Study text:
□ □ □ □ □

I’m Making a Movie.
I knew a while ago, mid-pandemic, that what I was doing on youTube wasn't working any more and I needed to change my creative strategy. I reconnected with why I even started doing any of this in the first place - not just doing YouTube, but why I wanted to be an artist at all. Why I stopped showing up to my telemarketing job back in the day so that I could start selling comic books to strangers on the street. The whole reason I did any of this was because I wanted to write and direct feature films. And with no money, equipment, education, or connections, creating comic books and photocopying them at Staples was just what I could do with what I had. I was starting from the gutter to build a brand and a body of work.
I've been on many adventures and side quests in the time since then, including an incredible success on YouTube. In 2018 I finally felt like I was ready to make my move. I invested a bunch of cash into a horror short film that would be my film school as a producer. I hired industry people to work on the thing so that I could learn from watching them how to run a professional set (as opposed to the home movie style of my YouTube productions). The mistake I made was letting the creator of the IP the film was based on, write and direct the piece. He was one of the core members of my YouTube team, and I thought we were close enough that our trust was supreme. We had nothing in writing - I wanted to do this short film as an experiment, then make a formal agreement based on what we'd learned doing the short, when we do the feature. But when the film was done he put up roadblocks that delayed the release. Then, just before the pandemic hit and while I was out of commission tending to a health crisis involving my newborn daughter, the film still unreleased, he insisted that because he created the IP, the film belonged to him and he intended to carry on with the business of the film without me, even though it was my idea to do it in the first place and I had paid for everything.
All of my plans for making movies were wrapped around my YouTube crew. We were going to make the horror feature. Then we were going to play ourselves in a movie that takes place during one epic day at a comic con. Then would come what I really wanted to make, which was a stylized crime thriller that takes place in the world of publishing during the silver age of comics (1960s & 70s).
The breakdown of trust between me and my collaborators caused by the horror short's failure to launch, destroyed the team dynamic at my studio. The team quit together and made a coordinated social media post about how they're no longer associated with me or my show. I think I created a monster in that, because the other guy now had a 'professional' film as writer & director under his belt, he was now a bigger deal than me in their eyes and they went with him in the divorce, thinking they would all go make the horror movie without me. To my knowledge, a feature film based on my former friend's IP is not in active development.

□ □ □ □ □

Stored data
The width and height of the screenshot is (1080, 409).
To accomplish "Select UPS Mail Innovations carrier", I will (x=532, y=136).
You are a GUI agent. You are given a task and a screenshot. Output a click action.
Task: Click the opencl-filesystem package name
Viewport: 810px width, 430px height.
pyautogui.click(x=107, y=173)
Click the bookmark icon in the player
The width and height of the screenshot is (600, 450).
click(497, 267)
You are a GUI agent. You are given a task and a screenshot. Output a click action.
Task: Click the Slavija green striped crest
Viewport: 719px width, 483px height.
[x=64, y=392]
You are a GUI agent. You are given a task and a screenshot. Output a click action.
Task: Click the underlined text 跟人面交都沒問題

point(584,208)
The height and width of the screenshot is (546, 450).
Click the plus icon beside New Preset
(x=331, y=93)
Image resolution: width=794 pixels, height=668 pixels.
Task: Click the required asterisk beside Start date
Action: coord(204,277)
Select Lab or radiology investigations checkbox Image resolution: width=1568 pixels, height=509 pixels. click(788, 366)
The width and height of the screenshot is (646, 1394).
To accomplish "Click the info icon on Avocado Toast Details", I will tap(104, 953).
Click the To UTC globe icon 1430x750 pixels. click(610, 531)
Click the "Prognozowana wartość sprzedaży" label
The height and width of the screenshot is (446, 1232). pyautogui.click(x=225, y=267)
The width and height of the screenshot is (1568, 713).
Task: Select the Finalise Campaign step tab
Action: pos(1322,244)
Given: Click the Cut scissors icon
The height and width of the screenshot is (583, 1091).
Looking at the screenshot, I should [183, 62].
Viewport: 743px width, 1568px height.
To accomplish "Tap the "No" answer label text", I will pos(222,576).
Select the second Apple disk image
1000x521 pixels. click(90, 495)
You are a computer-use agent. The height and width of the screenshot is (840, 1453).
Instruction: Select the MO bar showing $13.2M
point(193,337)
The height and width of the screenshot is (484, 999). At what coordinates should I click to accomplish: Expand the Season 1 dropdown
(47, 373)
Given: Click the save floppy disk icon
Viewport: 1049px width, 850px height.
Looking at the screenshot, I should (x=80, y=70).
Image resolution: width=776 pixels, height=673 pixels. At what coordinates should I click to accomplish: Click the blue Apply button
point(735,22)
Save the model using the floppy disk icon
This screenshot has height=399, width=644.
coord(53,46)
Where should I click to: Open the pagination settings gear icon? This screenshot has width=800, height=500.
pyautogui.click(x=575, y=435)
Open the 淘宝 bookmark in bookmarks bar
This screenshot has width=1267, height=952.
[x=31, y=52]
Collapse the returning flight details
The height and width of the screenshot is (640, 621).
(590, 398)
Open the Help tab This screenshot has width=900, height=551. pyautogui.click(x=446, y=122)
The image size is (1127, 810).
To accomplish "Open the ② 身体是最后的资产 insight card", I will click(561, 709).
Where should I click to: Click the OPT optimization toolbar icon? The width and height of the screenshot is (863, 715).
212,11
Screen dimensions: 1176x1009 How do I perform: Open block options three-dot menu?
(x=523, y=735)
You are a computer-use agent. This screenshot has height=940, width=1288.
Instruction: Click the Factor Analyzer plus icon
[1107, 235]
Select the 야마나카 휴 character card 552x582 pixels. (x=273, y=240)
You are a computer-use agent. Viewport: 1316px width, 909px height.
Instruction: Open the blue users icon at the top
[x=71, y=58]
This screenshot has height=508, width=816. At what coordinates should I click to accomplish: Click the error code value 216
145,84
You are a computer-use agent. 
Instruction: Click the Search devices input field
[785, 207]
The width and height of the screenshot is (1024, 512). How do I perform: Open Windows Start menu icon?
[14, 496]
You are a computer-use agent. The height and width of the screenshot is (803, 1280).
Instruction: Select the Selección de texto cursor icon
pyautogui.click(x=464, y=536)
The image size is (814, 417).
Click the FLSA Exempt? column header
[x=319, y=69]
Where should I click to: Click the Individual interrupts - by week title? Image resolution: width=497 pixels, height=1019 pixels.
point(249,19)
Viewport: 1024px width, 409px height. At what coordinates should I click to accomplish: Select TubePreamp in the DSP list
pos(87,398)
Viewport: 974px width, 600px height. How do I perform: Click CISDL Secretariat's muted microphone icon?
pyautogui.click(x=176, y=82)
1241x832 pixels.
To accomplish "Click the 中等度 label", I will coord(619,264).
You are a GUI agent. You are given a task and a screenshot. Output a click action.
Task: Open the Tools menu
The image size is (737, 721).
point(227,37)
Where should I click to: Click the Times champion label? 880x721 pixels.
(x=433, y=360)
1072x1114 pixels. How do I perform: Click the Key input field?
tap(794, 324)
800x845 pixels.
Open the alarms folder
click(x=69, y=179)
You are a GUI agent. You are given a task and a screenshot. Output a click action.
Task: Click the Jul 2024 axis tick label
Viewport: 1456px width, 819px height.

□ □ □ □ □

Task set:
a. In the movie-making post, where and when was the planned crime thriller set?
b. Write the next part of the movie-making post, picking up right after its final sentence.
This data was drawn from a separate source.

Answers to the problems:
a. It was set in the world of publishing during the silver age of comics, the 1960s and 70s.

b.
It was all I could do to try to maintain my YouTube schedule during pandemic lockdowns with a new cast, while managing my daughter's health situation. By the time I realized that a new YouTube strategy was needed, I thought long and hard about my goals and refocused on making a feature film. I created a new Youtube strategy that involved releasing music, and creating music videos that would show off my skills as a director. But very recently I had the thought that even if the new strategy was successful, I was still just a guy with an idea until I've got a script complete and a pitch package in hand. Something came over me and I put other plans on hold to set about writing the first draft of my 'silver age of comics' crime thriller. I went from zero to a 112 page first draft it in a marathon 5 days. I reached out with it to the industry connections who were going to help me create a movie when the idea was to have a feature length Youtube video on my channel as a rental, alongside my weekly uploads. Their feedback was all the encouragement I needed to give myself the summer to commit full time to writing this script, and now nothing matters to me - not weekly videos or social media reach or any other creative endeavors - as much as making this movie. Whether it's an independent project made on a micro budget or a $2 million project with stars appearing in it, this movie is my new obsession the same as with my self-published comics back in the day, or my daily videos in the early days of my Youtube career.